Start A New School Year? Restart Continuous Instruction!

A new school year is new because it follows a summer recess and has a different annual number than the last school year. That’s all. If we overdo the concept of “new” and the fresh start to a “new experience”, we damage the reality of a child’s continuous progress toward achieving K-12 learning outcomes. The start of the 2018-19 school year was the last day of the 2017-18 school year.

Schooling for children is a thirteen-plus year experience that is segmented into learning to read, write, and compute and then reading, writing, computing and problem-solving to learn. If it weren’t for their new school clothes in September, children would perceive of schooling as a continuous string of months of school with intermittent recesses. School starts at age 4 or 5 and ends around age 18 with graduation.

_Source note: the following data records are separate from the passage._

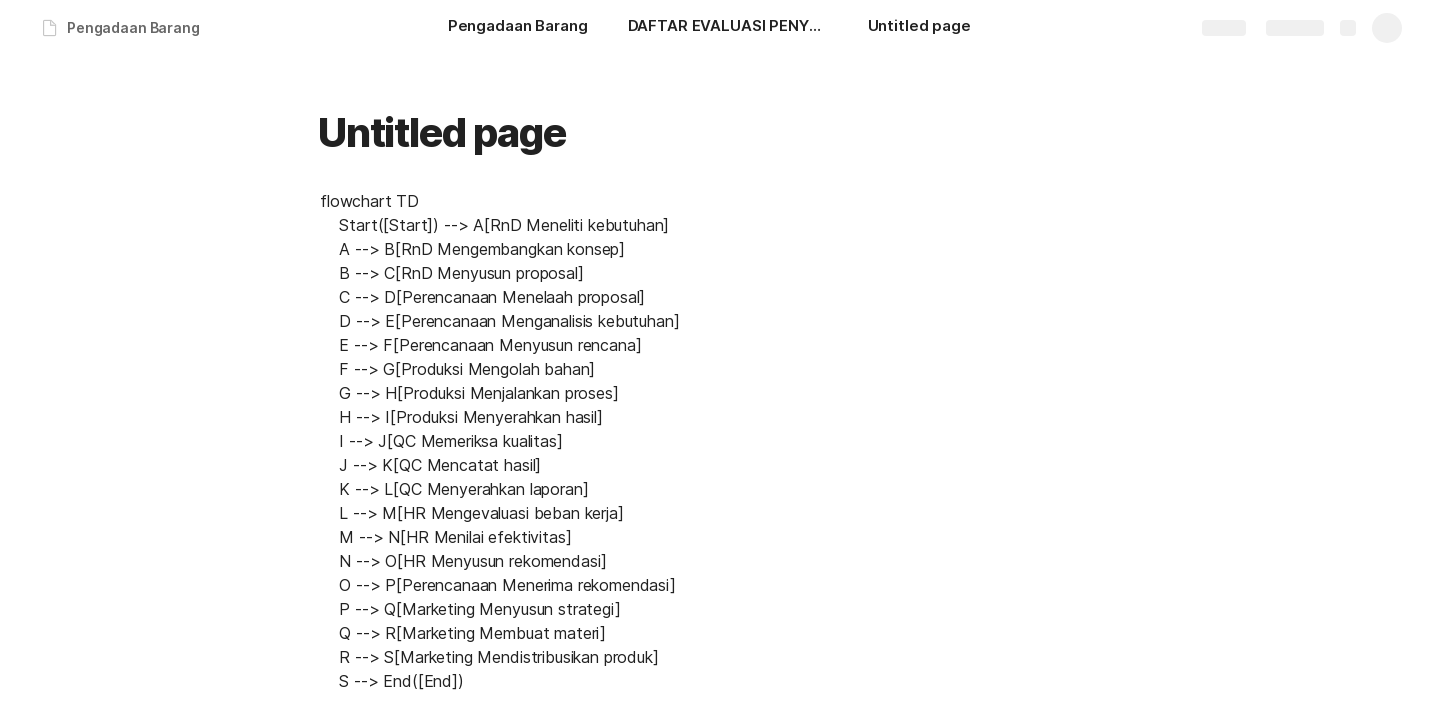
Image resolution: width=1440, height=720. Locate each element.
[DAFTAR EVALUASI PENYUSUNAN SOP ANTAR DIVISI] (728, 28)
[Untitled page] (919, 28)
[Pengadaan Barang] (518, 28)
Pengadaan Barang (133, 27)
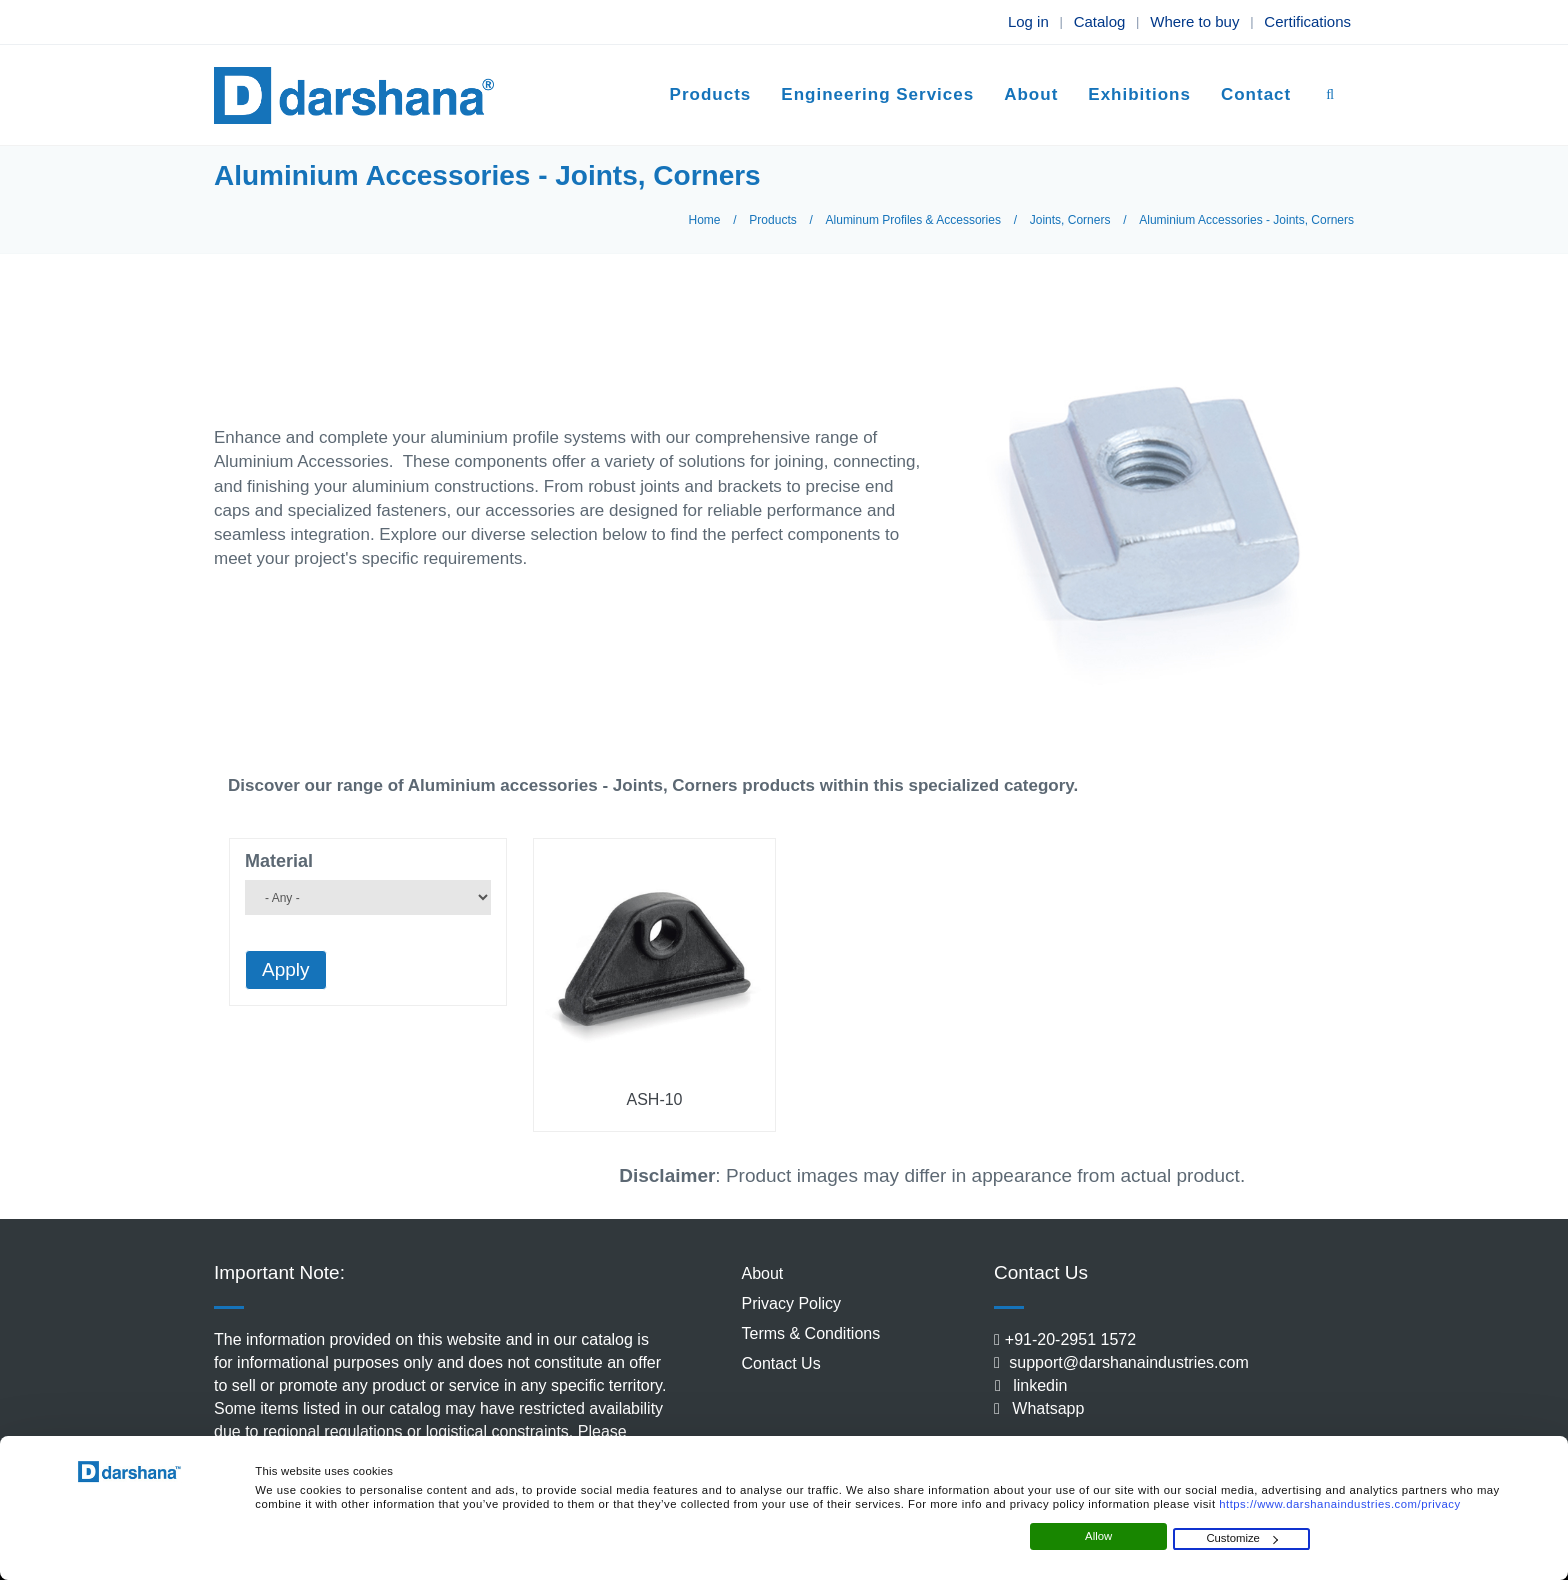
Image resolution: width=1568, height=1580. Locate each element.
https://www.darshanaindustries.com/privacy (1339, 1504)
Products (711, 94)
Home (705, 220)
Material (279, 861)
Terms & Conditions (811, 1333)
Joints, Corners (1070, 220)
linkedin (1032, 1385)
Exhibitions (1139, 94)
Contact (1256, 94)
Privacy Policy (792, 1303)
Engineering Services (877, 94)
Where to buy (1194, 21)
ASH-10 (654, 1099)
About (1031, 94)
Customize (1242, 1538)
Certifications (1307, 21)
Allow (1098, 1536)
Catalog (1100, 21)
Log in (1028, 21)
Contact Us (781, 1363)
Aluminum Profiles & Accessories (913, 220)
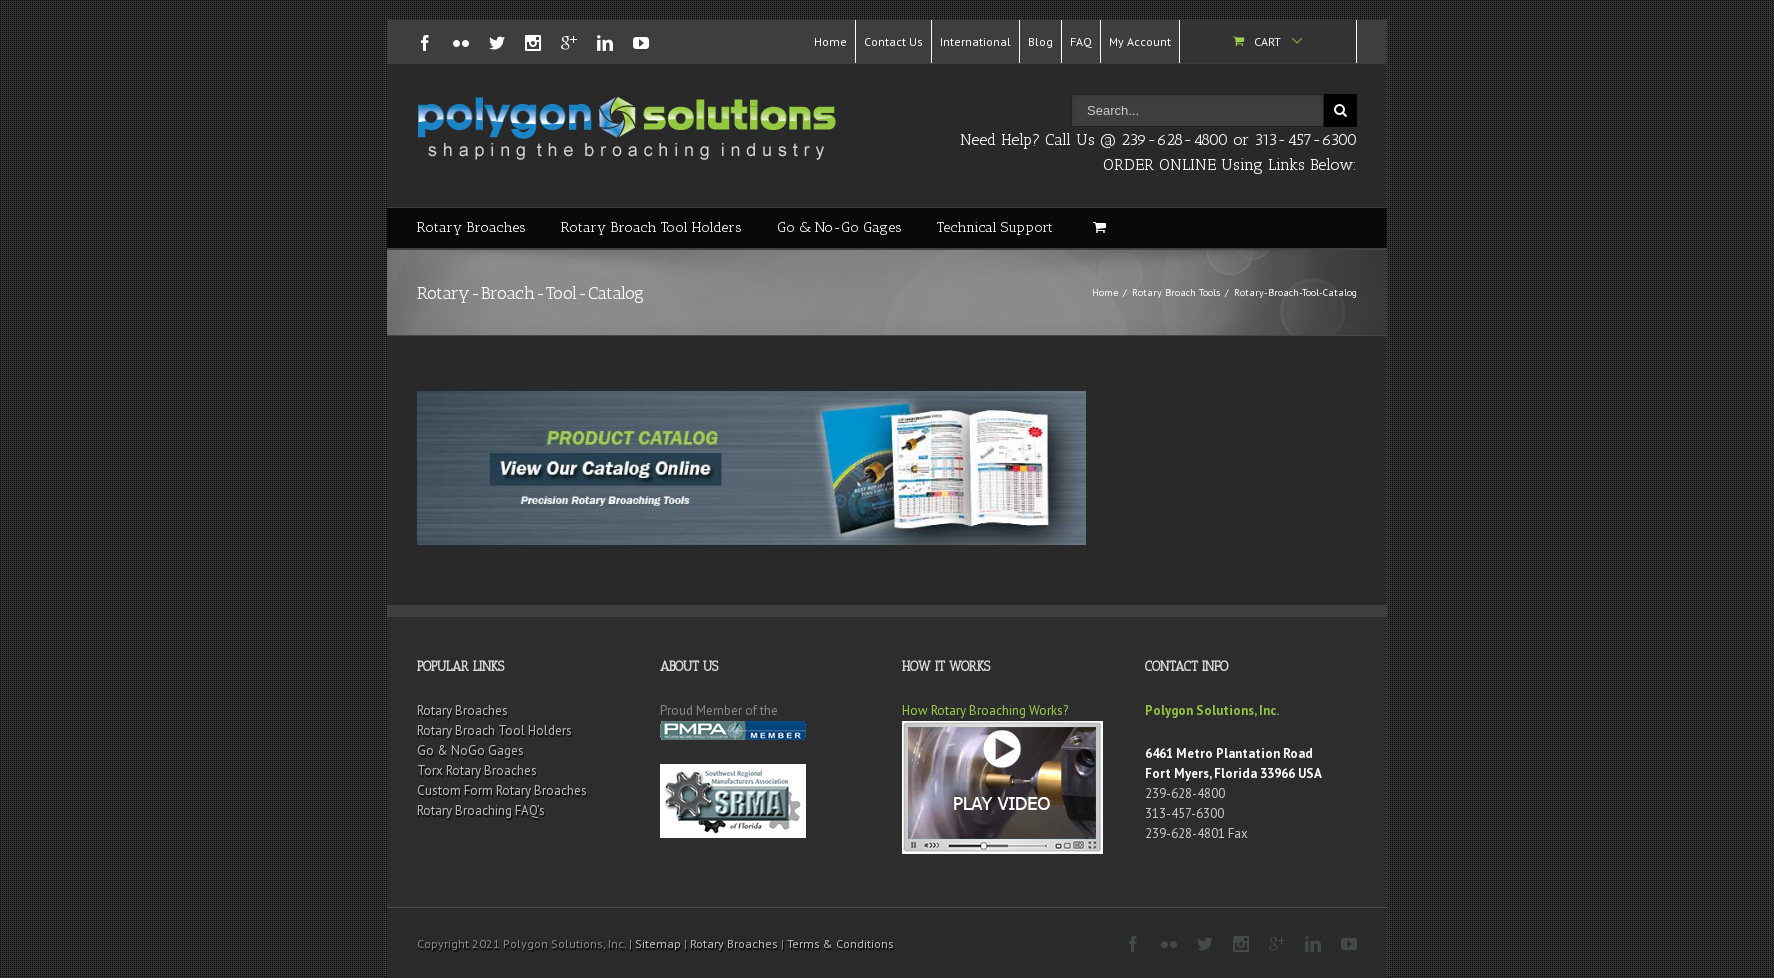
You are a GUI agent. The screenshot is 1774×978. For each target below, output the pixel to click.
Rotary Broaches (471, 227)
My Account (1140, 41)
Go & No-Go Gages (839, 227)
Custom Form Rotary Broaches (502, 790)
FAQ (1081, 41)
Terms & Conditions (840, 943)
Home (830, 41)
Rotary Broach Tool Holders (651, 227)
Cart (1267, 41)
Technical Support (995, 227)
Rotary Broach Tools (1176, 292)
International (975, 41)
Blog (1040, 41)
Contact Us (893, 41)
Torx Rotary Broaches (477, 770)
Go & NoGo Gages (470, 750)
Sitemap (658, 943)
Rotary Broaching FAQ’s (481, 810)
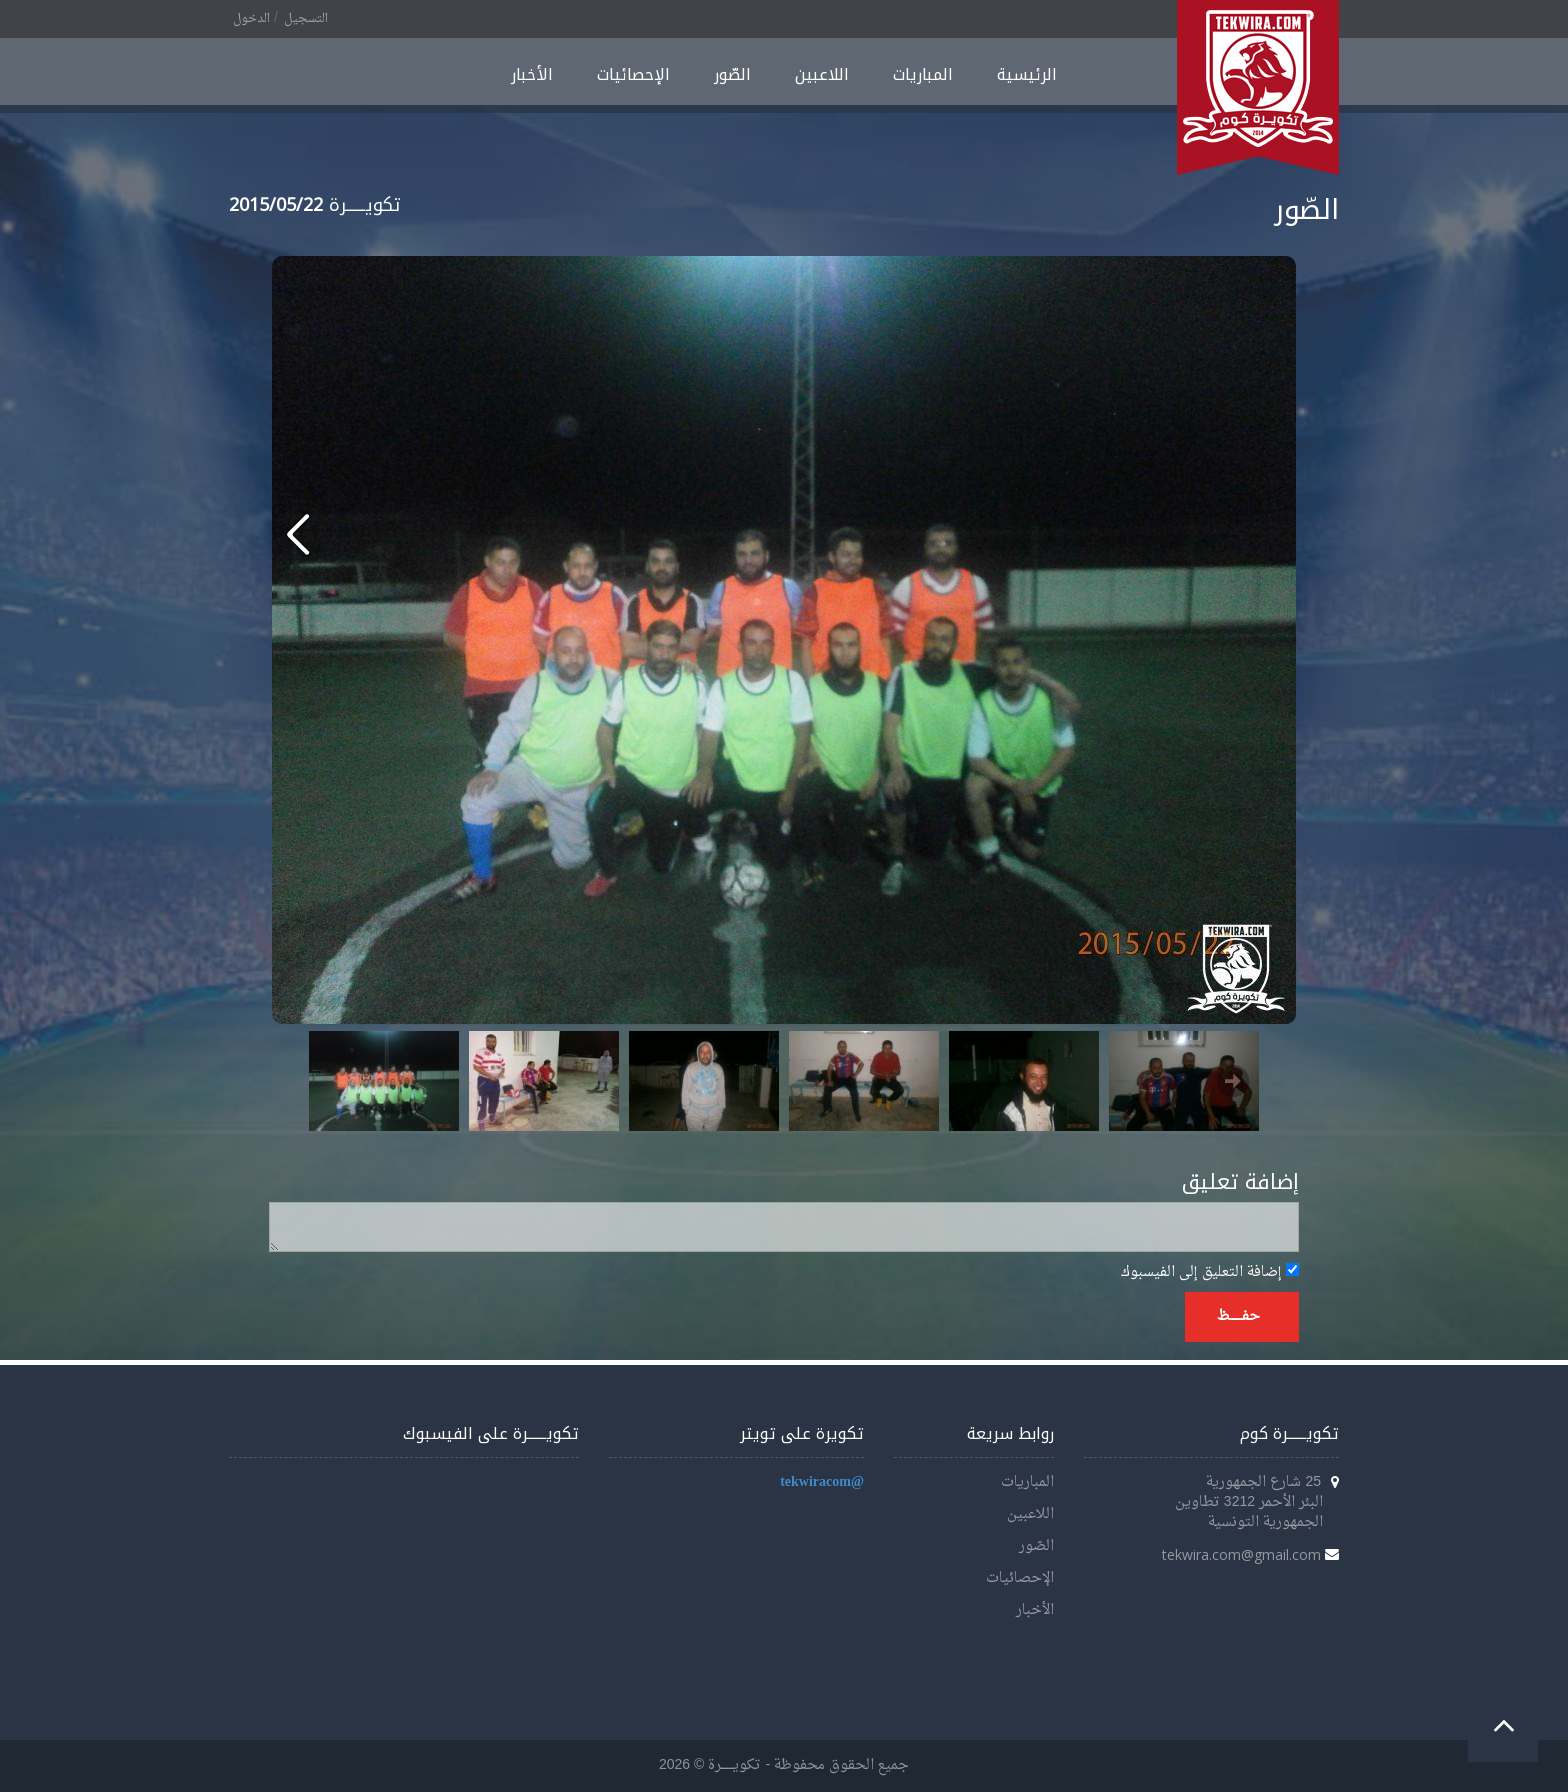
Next (1233, 1081)
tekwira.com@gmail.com (1241, 1554)
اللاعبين (822, 74)
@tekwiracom (822, 1482)
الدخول (251, 19)
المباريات (923, 74)
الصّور (732, 74)
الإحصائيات (633, 74)
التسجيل (306, 19)
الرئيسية (1027, 74)
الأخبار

Adults, on the other hand, impose different conceptions. Each August or September is a “new” school year with “new” expectations and “fresh” opportunities for learning success. Each fall adults administer tests to understand what a child knows, can do and can resolve “now” and with this “new” information set in motion a “new” year of schooling. These impositions are made for adult reasons, not children’s reasons. It is adults who need “new” and “fresh” starts.

Notwithstanding that a child grows and matures and has interesting living experiences in the months of a summer recess, the continuum of academic learning does not change much as a result of summer vacation. A child’s academic skills seldom jump forward during these ten to twelve weeks. Instead, many children suffer academic regression because they do not read, write, compute or resolve academic problems during the recess. Perhaps, the proper look in Spetember is not forward but backward, as in “what learning do we need to refresh before we can instruct new learning.”

Instead of touting “new” and expecting that September’s new assessments will differ greatly from last May’s assessments, children are better served when this September’s teachers confer with last May’s teachers to assure an intentional continuity of instruction of learning for every child. That is, a frank discussion of each child’s academic abilities and needs for successful learning not just a comment about their class as a whole. The learning preferences children display seldom change as a result of the summer recess. Instead of taking weeks to personally identify a child’s learning styles, teachers talking to teachers can catapult instruction forward in the early days of the new school year.

We make a great fuss about the “new” school year. If the fuss does not create a more efficient and effective continuity of learning, the first day of school is the “new” school year. Welcome back! Now, on the second day of the new school year, let’s get on with the continuity of learning.